When it comes time to finding a good wine and food pairing for these colder months and the holiday festivities, we have a classic and purely Tuscan suggestion for you. It will leave your guests asking, “When are you hosting dinner again?” A filet of Cinta Senese with a glass of our Prunaio Gran Selezione Chianti Classico DOCG is a match made in…well, Tuscany!
What is the Cinta Senese?
The Cinta Senese is a pig breed native to Tuscany. Once widely distributed, today it is concentrated in the Montagnola Senese territory and six municipalities (Casole d’Elsa, Castelnuovo Berardenga, Gaiole in Chianti, Monteriggioni, Siena, and Sovicille). In fact, a mere twenty-five years ago, this breed topped the endangered species list, even though it has been present in Tuscany before the region was even called Tuscany.

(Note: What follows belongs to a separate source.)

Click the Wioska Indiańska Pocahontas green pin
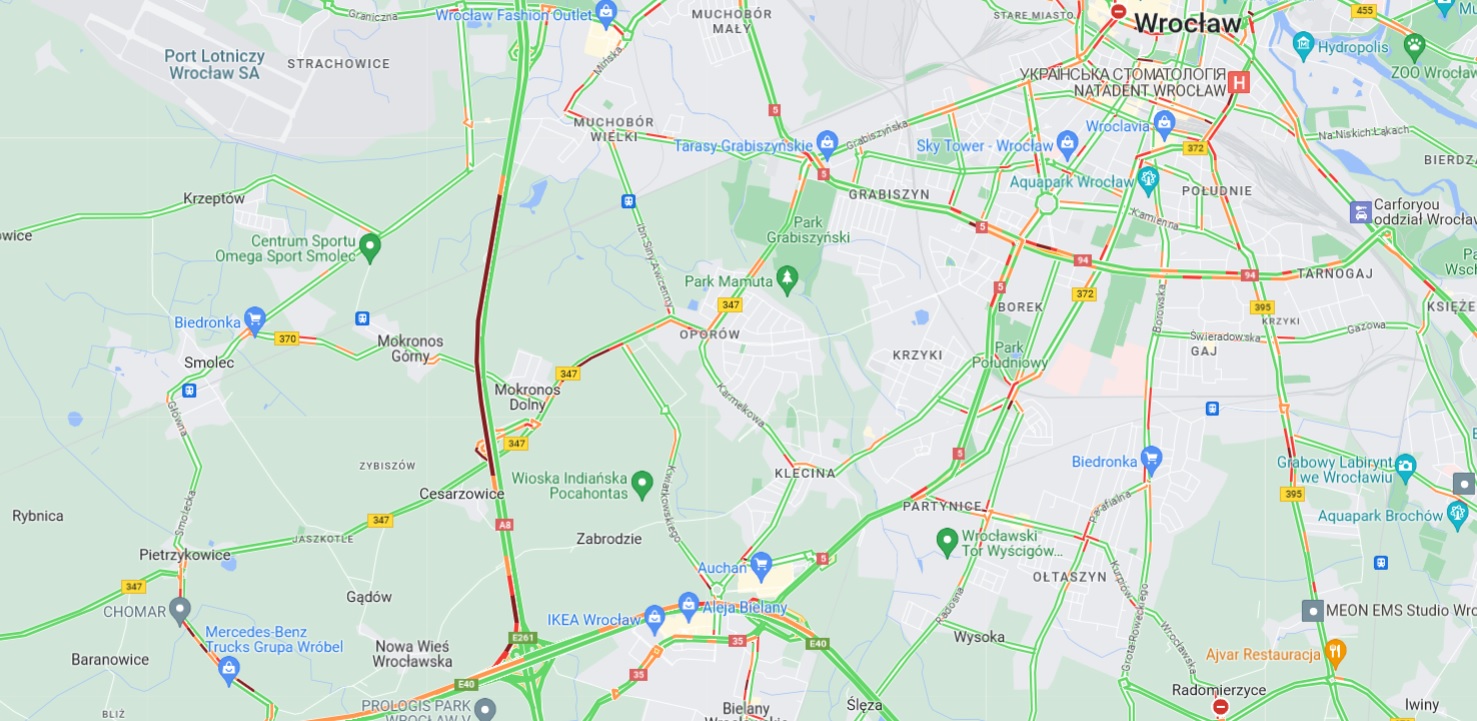Screen dimensions: 1477x721 (x=642, y=484)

It is highly likely that the ancient Romans and maybe even the Etruscans once bred this pig, but the first official documentation goes back “only” to 1338. Have you ever been to Siena? In the Town Hall in the famous Piazza del Campo where the annual Palio horse race is held, take a close look at the fresco by Ambrogio Lorenzetti called “Effects of Good Government in the Country” (Effetti del Buon Governo in Campagna). You’ll see the distinct Cinta Senese markings on a pig in the fields.
The Cinta Senese is a black pig with a distinctive white band or belt (cinta, in Italian) covering its shoulders, sides, and front legs. It is a free range and semi-wild pig, with large ears that flop over its eyes when it bends its head to root around in the dirt for food, protecting its eyes from getting scratched by branches. Its long snout is perfect for scrounging up roots, acorns, and grasses, which constitute its diet together with grain pellets.

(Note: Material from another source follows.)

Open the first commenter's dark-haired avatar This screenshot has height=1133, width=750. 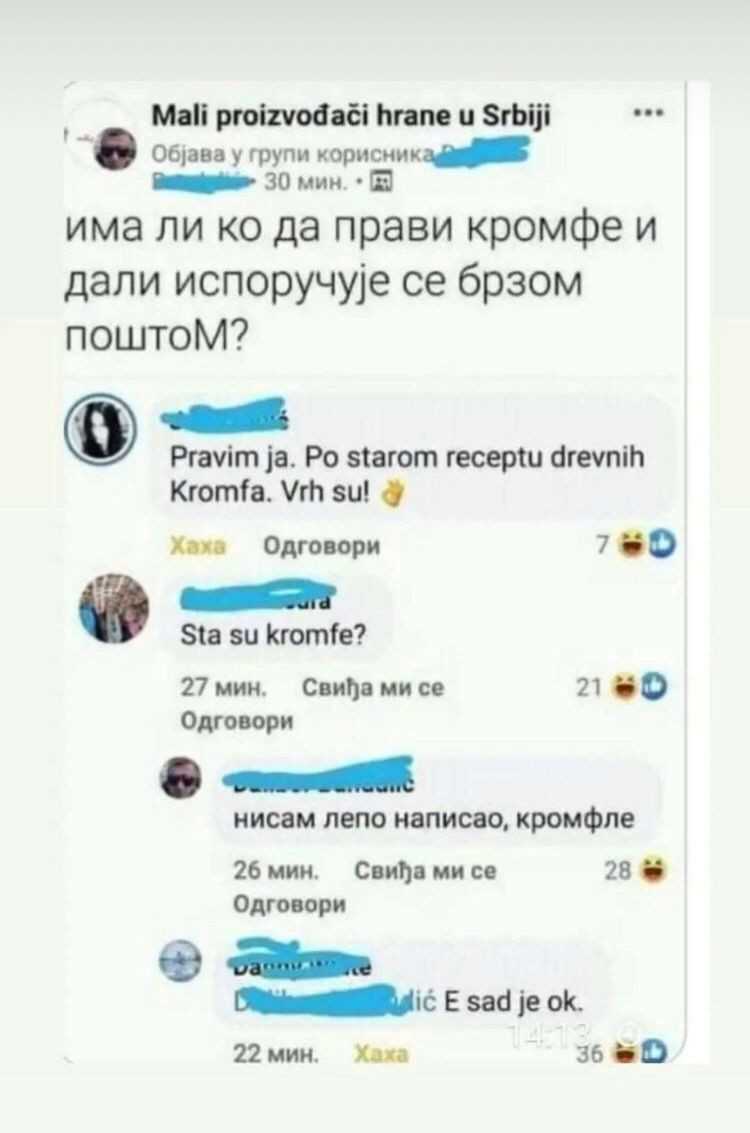[101, 429]
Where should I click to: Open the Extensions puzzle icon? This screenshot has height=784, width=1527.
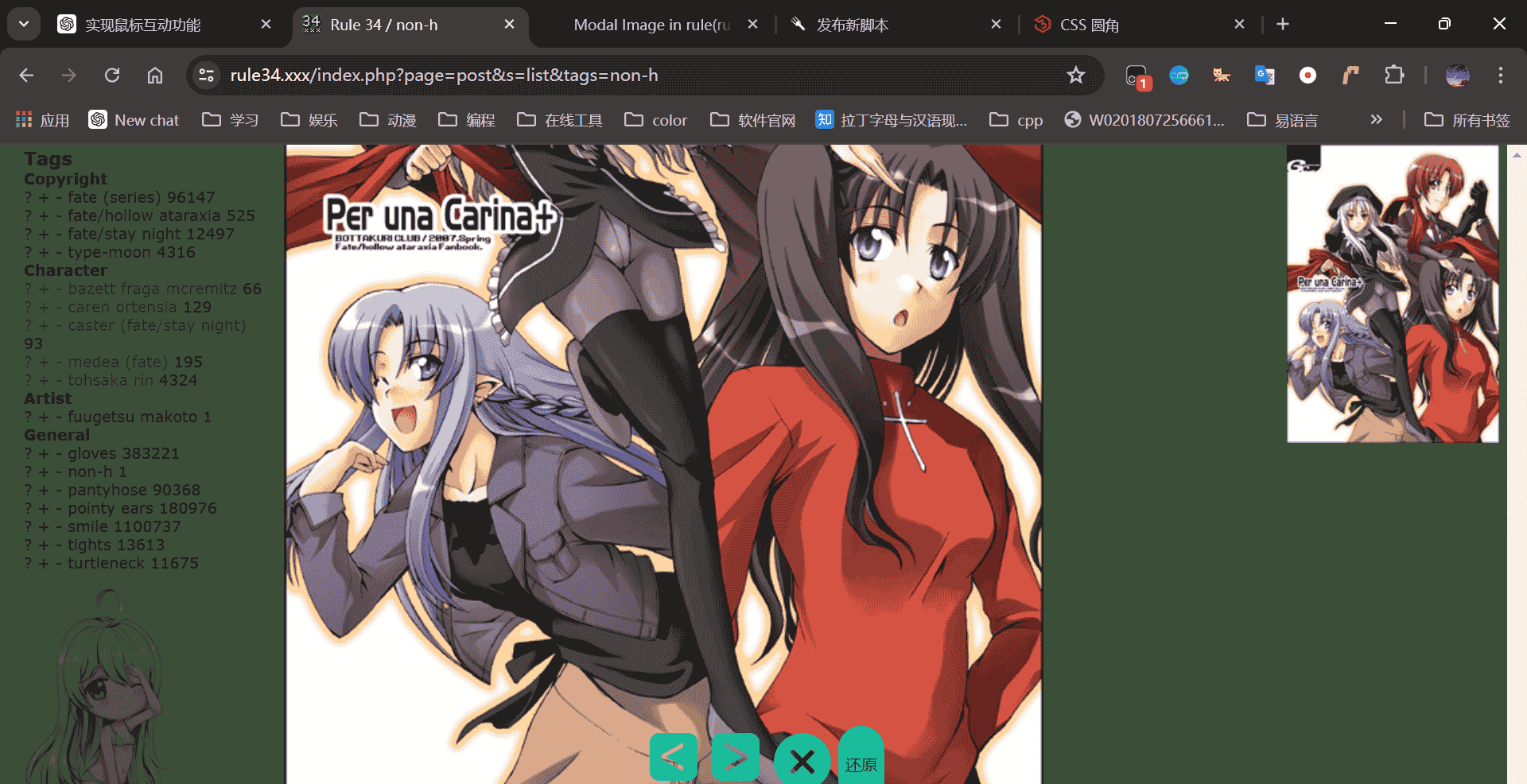pyautogui.click(x=1393, y=76)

A pig can only be Cinta Senese, according to its DOP (Denominations of Protective Origins) certification awarded it in 2012, if its diet consists of only these elements, if it is raised exclusively in Tuscany, and if it is a purebred. This hearty animal adapts well to the elements and its surroundings, though it grows slower than the Large White pig from the UK that almost entirely replaced it in the 80’s and 90’s (almost leading to its aforementioned extinction).
A delicious meat
Although the Cinta Senese has made a comeback since its endangered days, it is still relatively rare—which is why eating more of its products is positive. This creates demand and supports the farmers who raise their pigs in an environmentally sustainable manner.
The Cinta Senese’s free range lifestyle makes its meat savory and very flavorful, free of toxins that are normally found in factory-bred livestock, and rich in healthy unsaturated fats like Omega 3 and Omega 6. You’ll find many delicious, traditional products of Tuscany made from this breed. And you will know it’s the real thing if it sports the circular DOP certification mark from the Consortium with the writing, “Suino Cinto Toscano DOP.” You’ll find it as lardo, salami, prosciutto crudo, capocollo, sausages, shoulder and thigh ham, and other forms of cured meats and cuts.
Wine pairing with Cinta Senese
Pork is sometimes described as a “white meat,” hinting at a milder flavor than beef or other red meats. But this can be misleading when it comes to a particularly flavorful and savory pork like the Cinta Senese. In general, a medium- to full-bodied red will pair nicely with this pork. Specifically, we recommend our Prunaio Gran Selezione Chianti Classico DOCG.
Prunaio is made with 100% sangiovese, a grape that is relatively high in acidity and tannins, dry, savory, and almost always displaying notes of cherry and tomato. The tannins make it the perfect match with a rich pork roast or cured sausages. Prunaio hits that ideal balance between earthy and fruity, with hints of truffle and graphite, ripe plum and iris. In addition, we make our Prunaio with biodynamically grown grapes; it is the perfect match for this Slow Food meat that is raised in a natural manner.
You won’t go wrong pairing the Prunaio with any number of delicious Cinta Senese products you can find in Tuscany. But we’d suggest—especially this time of year—something that you want to tuck into with a contented sigh, a dish that furthermore highlights the unique flavor of this special meat. A slow-roasted filet will bring out the best in this Cinta Senese, or perhaps a pork roast with herbs like rosemary, thyme, and sage with shallots or leeks. However you choose to prepare it, take note that your favorite pork recipe will need to have the temperature turned down and the meat roasting long and slow; this lean cut might get tough, otherwise.